──────── GETOONDE TEKST ────────

Gemeente van Christus
			
			“Ik vermaan u dan, broeders, met beroep 
			op de barmhartigheden Gods, dat gij uw lichamen stelt tot een 
			levend, heilig en Gode welgevallig offer: dit is uw redelijke 
			eredienst. En wordt niet gelijkvormig aan deze wereld, maar wordt 
			hervormd door de vernieuwing van uw denken, opdat gij moogt erkennen 
			wat de wil van God is, het goede, welgevallige en volkomene”Romeinen 
			12:1-2. 
			
			
			Paulus’ vermaning omwille van Gods 
			barmhartigheid.
			
			Paulus vermaande de christenen te Rome. Vermanen is een woord dat 
			voor velen een negatieve betekenis heeft. Mensen spreken er niet 
			graag over, laat staan dat ze het zouden doen. Vermanen betekent om 
			iemand bij zich te roepen, iemand aanspreken om deze persoon aan te 
			sporen. Deze aansporing kan worden gegeven om iemand te kalmeren, te 
			smeken, te troosten, te bemoedigen, te sterken of te leren.
			
			Paulus’ vermaning komt voort uit Gods barmhartigheid. Paulus had ook 
			kunnen zeggen ‘Ik beveel u dan broeders’, maar hij sprak hen van 
			vermaning. De reden was dat hij wilde dat ze zouden nadenken over 
			Gods barmhartigheid in hun levens. Ze konden goed begrijpen waarover 
			hij sprak. Eerder had Paulus hen al duidelijk gemaakt dat zowel 
			Joden als Grieken zondaren waren en dat God hun door genade heeft 
			behouden. “Want allen hebben gezondigd 
			en derven de heerlijkheid Gods, en worden om niet gerechtvaardigd 
			uit zijn genade, door de verlossing in Christus Jezus. Hem heeft God 
			voorgesteld als zoenmiddel door het geloof, in zijn bloed, om zijn 
			rechtvaardigheid te tonen, daar Hij de zonden, die tevoren onder de 
			verdraagzaamheid Gods gepleegd waren, had laten geworden; om zijn 
			rechtvaardigheid te tonen, in de tegenwoordige tijd, zodat Hijzelf 
			rechtvaardig is, ook als Hij hem rechtvaardigt, die uit het geloof 
			in Jezus is. Waar blijft het roemen dan? Het is uitgesloten. Door 
			welke wet? Der werken? Neen, maar door de wet van geloof” 
			Romeinen 3:23-27. Barmhartigheid komt voort uit wie je bent en hoe 
			je denkt. Het is een uiting van gevoelens en verlangens uit het 
			diepste van jezelf om medelijden te hebben met anderen. God is 
			barmhartig! Aan de Korintiërs zegt Paulus “Geloofd 
			zij de God en Vader van onze Here Jezus Christus, de Vader der 
			barmhartigheden en de God aller vertroosting” 2 Korintiërs 
			1:3. God is barmhartig omdat Hij Jezus aan de mensen heeft gegeven.

──────── AANGELEVERDE GEGEVENS ────────

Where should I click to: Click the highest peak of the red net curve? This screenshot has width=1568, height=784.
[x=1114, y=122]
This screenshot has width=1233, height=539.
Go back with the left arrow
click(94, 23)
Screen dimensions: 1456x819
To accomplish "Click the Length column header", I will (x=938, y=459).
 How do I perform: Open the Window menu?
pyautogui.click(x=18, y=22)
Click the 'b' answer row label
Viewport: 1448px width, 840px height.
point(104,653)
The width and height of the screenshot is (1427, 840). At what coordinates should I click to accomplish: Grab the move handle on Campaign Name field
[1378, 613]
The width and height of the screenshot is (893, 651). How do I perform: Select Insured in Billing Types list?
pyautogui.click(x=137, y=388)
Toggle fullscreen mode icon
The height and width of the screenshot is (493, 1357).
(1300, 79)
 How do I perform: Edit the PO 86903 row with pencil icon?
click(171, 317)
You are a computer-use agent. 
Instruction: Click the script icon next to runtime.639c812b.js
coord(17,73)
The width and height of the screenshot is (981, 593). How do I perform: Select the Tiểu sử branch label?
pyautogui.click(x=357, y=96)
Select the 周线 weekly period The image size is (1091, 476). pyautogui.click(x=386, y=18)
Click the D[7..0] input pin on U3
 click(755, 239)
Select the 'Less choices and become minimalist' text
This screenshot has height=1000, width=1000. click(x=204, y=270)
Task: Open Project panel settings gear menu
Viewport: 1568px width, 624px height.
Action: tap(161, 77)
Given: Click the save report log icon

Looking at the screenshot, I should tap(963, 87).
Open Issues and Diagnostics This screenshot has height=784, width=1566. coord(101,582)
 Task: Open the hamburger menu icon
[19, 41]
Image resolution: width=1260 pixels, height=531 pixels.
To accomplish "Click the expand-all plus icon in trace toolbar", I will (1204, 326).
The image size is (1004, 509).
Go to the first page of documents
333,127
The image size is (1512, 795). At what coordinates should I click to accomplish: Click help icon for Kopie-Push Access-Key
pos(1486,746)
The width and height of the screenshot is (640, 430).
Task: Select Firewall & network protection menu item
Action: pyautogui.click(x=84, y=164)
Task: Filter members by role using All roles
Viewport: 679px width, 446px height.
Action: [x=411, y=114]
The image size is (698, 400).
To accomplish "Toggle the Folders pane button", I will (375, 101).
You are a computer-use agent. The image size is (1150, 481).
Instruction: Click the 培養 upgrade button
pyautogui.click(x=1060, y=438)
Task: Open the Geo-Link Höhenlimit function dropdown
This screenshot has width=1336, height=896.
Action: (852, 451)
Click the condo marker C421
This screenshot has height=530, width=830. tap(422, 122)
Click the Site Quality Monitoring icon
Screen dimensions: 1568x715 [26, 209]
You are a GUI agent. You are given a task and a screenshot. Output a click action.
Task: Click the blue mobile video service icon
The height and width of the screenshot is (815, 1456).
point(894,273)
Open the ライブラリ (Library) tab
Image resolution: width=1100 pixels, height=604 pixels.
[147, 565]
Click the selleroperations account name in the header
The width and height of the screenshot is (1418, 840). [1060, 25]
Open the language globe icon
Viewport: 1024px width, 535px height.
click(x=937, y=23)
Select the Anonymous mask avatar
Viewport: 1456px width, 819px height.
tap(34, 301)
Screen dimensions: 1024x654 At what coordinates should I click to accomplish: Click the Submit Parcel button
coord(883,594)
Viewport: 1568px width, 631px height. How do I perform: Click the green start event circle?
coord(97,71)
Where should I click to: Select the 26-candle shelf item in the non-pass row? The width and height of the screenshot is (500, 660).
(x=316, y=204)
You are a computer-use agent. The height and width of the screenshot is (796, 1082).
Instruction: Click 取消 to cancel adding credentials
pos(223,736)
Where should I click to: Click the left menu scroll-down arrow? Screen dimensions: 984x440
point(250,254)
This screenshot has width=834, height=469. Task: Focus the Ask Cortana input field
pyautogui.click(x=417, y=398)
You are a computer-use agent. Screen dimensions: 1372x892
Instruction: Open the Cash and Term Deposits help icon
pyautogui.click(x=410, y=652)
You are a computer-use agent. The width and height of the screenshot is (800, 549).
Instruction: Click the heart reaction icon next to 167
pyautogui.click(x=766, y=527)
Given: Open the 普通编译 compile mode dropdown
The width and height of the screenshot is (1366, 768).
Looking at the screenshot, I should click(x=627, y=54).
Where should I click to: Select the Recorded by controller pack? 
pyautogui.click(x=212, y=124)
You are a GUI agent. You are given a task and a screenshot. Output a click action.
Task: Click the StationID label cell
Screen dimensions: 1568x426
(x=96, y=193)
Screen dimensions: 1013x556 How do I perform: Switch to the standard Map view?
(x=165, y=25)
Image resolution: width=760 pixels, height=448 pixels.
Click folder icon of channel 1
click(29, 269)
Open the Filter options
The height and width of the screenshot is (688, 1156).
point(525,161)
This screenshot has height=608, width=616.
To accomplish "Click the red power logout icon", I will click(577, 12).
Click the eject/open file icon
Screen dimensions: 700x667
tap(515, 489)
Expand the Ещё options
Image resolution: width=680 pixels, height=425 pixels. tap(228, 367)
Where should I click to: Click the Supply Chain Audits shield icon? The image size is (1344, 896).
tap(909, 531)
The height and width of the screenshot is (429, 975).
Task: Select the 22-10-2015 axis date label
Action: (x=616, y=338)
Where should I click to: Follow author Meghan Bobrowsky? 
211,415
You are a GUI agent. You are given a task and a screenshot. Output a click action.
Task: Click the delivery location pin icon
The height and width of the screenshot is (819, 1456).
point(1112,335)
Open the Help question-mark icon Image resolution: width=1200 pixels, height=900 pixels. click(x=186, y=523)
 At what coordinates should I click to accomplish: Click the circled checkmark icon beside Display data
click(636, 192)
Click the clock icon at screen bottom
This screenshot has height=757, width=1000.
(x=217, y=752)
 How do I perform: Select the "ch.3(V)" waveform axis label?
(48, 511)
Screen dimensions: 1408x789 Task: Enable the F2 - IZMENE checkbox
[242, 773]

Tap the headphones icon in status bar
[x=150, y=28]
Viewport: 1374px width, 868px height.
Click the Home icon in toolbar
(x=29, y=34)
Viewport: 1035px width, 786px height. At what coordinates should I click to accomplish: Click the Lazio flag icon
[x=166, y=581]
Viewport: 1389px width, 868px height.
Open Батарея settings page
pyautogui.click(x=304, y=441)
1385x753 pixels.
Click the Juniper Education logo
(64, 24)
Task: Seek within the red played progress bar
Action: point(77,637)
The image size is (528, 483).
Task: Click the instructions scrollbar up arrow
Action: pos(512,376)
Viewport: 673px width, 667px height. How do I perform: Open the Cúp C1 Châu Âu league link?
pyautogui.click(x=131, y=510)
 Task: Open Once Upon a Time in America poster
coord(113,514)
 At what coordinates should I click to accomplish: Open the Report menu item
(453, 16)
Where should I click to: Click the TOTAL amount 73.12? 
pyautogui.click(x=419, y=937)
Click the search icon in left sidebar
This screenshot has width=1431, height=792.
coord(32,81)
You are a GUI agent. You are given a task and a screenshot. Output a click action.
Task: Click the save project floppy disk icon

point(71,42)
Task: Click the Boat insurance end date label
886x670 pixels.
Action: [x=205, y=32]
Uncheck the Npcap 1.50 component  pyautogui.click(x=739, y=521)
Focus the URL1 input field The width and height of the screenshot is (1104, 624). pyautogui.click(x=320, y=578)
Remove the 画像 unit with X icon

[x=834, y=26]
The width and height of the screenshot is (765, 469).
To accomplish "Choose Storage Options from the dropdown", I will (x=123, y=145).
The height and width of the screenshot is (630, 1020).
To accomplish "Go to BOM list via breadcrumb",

────────

Schrijf de preek over Romeinen 12:1-2 verder, te beginnen na de laatste zin. De gegevens hierboven zijn niet nodig.

			God is barmhartig dat het een geloof heeft geopenbaard waardoor 
			mensen kunnen behouden worden van Zijn toorn (Romeinen 5:1,9). God 
			is barmhartig omdat hij mensen verlost van de slavernij van zonde en 
			hun eeuwig leven geeft (Romeinen 6:16-18,23). Het zou rechtvaardig 
			zijn voor God om de mensheid te straffen. Er zou dan niets of 
			niemand zijn die Hem dan van onrechtvaardigheid zou kunnen 
			beschuldigen. Want allen hebben gezondigd en derven Gods 
			heerlijkheid. God keek voorbij onze schuld en handelde vanuit 
			barmhartigheid. De christenen in Rome moesten Paulus’ aansporing ter 
			harte nemen omwille van Gods barmhartigheid. Maar wat was de 
			aansporing?
			
			
			Stel uw lichamen tot een offer
			
			Paulus wil dat de christenen in Rome hun lichamen tot een offer voor 
			God stellen. M.a.w. roept Paulus deze christenen op om als 
			christenen te leven. Ze moesten hun lichamen aanbieden aan God, 
			zichzelf ter beschikking stellen van God. Zij moesten hun lichamen 
			aan God aanbieden tot een levend, heilig en Gode welgevallig offer.
			
			
			Christenen zijn een levend 
			offer. Eerder zei Paulus “Want wat 
			zijn dood betreft, is Hij voor de zonde eens voor altijd gestorven; 
			wat zijn leven betreft, leeft Hij voor God. Zo moet het ook voor u 
			vaststaan, dat gij wel dood zijt voor de zonde, maar levend voor God 
			in Christus Jezus. Laat dan de zonde niet langer als koning heersen 
			in uw sterfelijk lichaam, zodat gij aan zijn begeerten zoudt 
			gehoorzamen, en stelt uw leden niet langer als wapenen der 
			ongerechtigheid ten dienste van de zonde, maar stelt u ten dienste 
			van God, als mensen, die dood zijn geweest, maar thans leven, en 
			stelt uw leden als wapenen der gerechtigheid ten dienste van God” 
			Romeinen 6:10-13. Zij waren levend dood door hun zonden. Zij leefden 
			wel in hun lichaam, maar waren geestelijk dood. Door Gods 
			barmhartigheid zijn zij nu levend voor God in Christus Jezus. Zij 
			zijn dood geweest en leven nu. Daarom moet hun lichaam nu worden 
			gesteld als een offer voor God, daar waar ze eerst hun lichaam 
			gebruikten om te zondigen.
			
			Hun lichamen moeten gesteld worden tot een
			heilig offer. Ze moeten 
			hun lichamen aan God aanbieden als een heilig offer. Dit lichaam dat 
			gereinigd is, is nu apart gezet om God te dienen. Het is geheiligd. 
			Het behoort nu God toe en het gaat God behagen. Om dit te kunnen 
			bewerken is het belangrijk dat niet de eigen ‘ik’ gaat bepalen wat 
			het lichaam wel of niet doet, maar de eigenaar van het lichaam. En 
			dat is God! Hun lichamen moeten daarom gesteld worden tot een
			Gode welgevallig offer.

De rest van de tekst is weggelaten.